How does a man with such shifty eyes even get a wife?

He goes for the first non-foggy flight of the film, and we get to see some cool shots of a little plane zipping around in south american mountain ranges (i.e. the Rocky Mountains, according to Wikipedia). There is a real cool contiguous shot as it banks gracefully around a mountain and lands on a rocky trail at the top. I don't know what is models and what is real, but I guess these are real?

I don't think they knew how to do this with models yet.

MacPherson's wife is Geoff's ex ("Who?"). She dumped Geoff because he's a pilot, then married a pilot.
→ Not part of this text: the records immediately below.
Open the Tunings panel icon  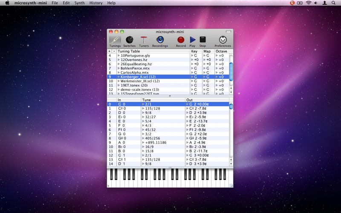(x=115, y=40)
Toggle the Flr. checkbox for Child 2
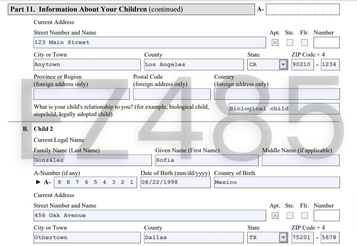Image resolution: width=357 pixels, height=246 pixels. (304, 215)
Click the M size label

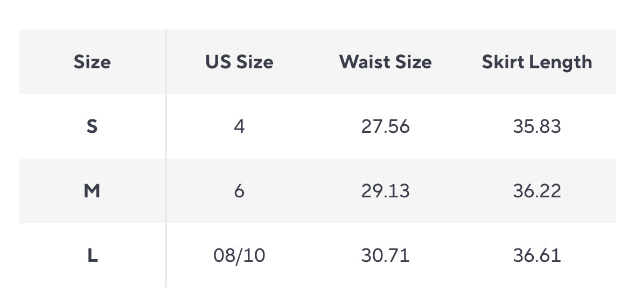pyautogui.click(x=92, y=191)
She dramatically overacts, delivers lines with strange cadence, and doesn't serve too much purpose. Geoff holds her down forcefully and pours water on her head while she screams, and then tells her "you're alright." It's not abuse if you tell them they're fine afterwards. A lot of women in old movies vibrate their heads back and forth whenever they talk, and she is one such head vibrator.
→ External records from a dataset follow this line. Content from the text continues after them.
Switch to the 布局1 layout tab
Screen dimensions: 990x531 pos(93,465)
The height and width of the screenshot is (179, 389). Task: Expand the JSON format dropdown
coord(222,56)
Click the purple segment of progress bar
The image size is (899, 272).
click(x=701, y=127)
If shaking your lady doesn't work, try dunking.

MacPherson flies around with some nitro glycerin, but gives up his delivery attempt and dumps it on a flock of condors instead. No explanation is offered for why one might want to detonate condors.

Starting a Condor War?  Must not haven't heard how it went with the emus.
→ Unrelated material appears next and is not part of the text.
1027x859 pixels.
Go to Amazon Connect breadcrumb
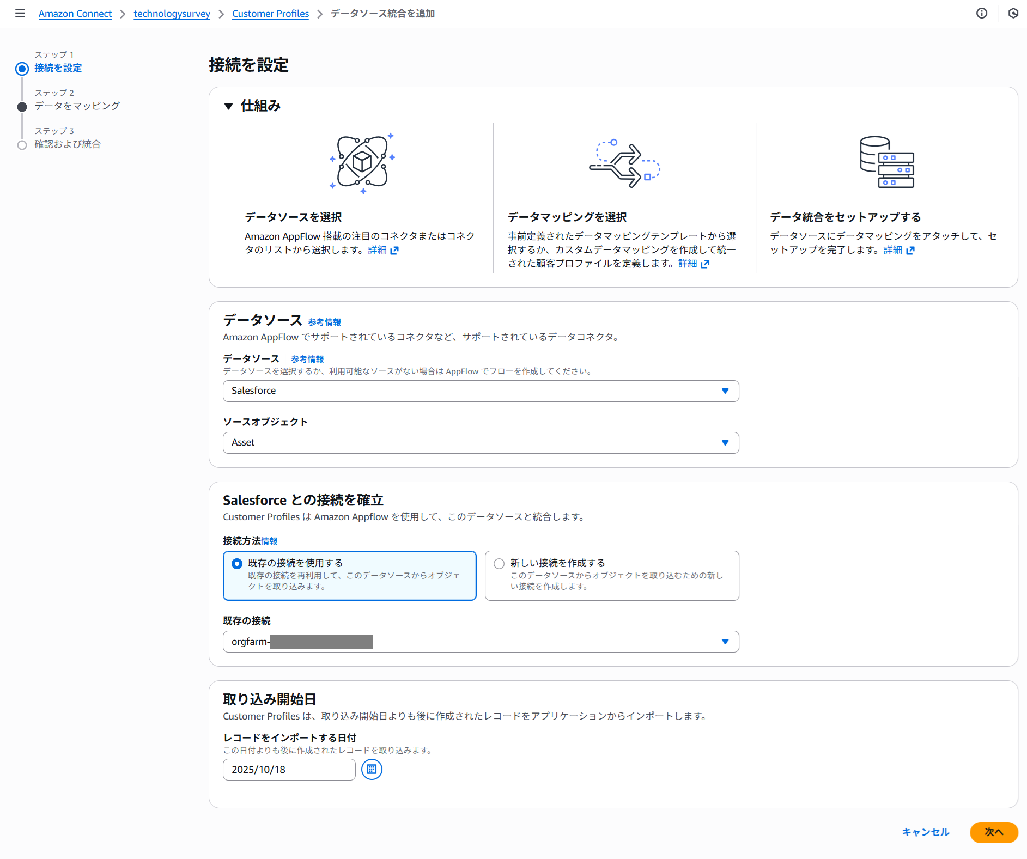[75, 14]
Bonnie sneaks into Geoff's room while he's out. He finds her there and decides he loves her. She gives a little speech about how she knows he's going to die violently and young and she doesn't care. He gets called up to fly in the middle of her speech and she cries and says "I can't let you go," thus proving that all women are liars. She pulls a gun on him and accidentally shoots him, which upsets her even more, but he's not particularly bothered.

We all make mistakes sometimes.

Air traffic control has a donkey named Napoleon in the tower.

Napoleon gets an impressive amount of screen time.

Geoff can't go up with a bullet in his arm, so they send MacPherson and Kid. They test how high the plane can go while sucking on oxygen straws. It can't go high enough to get over the mountains they need to cross, so they disobey orders and decide to fly through the narrow pass in the storm.

I flew on an airplane with oxygen straws once.  It was a Saab.

MacPherson flies perfectly, but the condors come back for fiery revenge. "If it 'addn't a-been fer dose boids, we'd-a made it," Kid says as he lays dying on the ground. There's no hiding the sadness this time; nobody mourned the loss of Joe, but Kid's failed flight brings everyone straight down into the dumps.

The real lesson is not to pick fights you can't win.

But Geoff needs to get up in the air, and he runs off. Bonnie is all sad and angry because he didn't ask her to wait for him. "I'm hard to get, Geoff. All you have to do is ask me," she tells him, explicitly noting that the hardest thing for a man in this movie to do is to directly acknowledge his feelings. He flips a coin instead of asking, and she falls in love again. Dames.

She's just going to shoot him again when he lands.

The title "-only angels have wings" is either a sarcastic reference to the fact that all of the pilots are stubborn assholes, or a more general observation that naturally flightless humans surely have no business travelling haphazardly through the skies. Birds, however, exist and are depicted, so we have to assume that birds are, in fact, angels. Angels of death, in this particular case.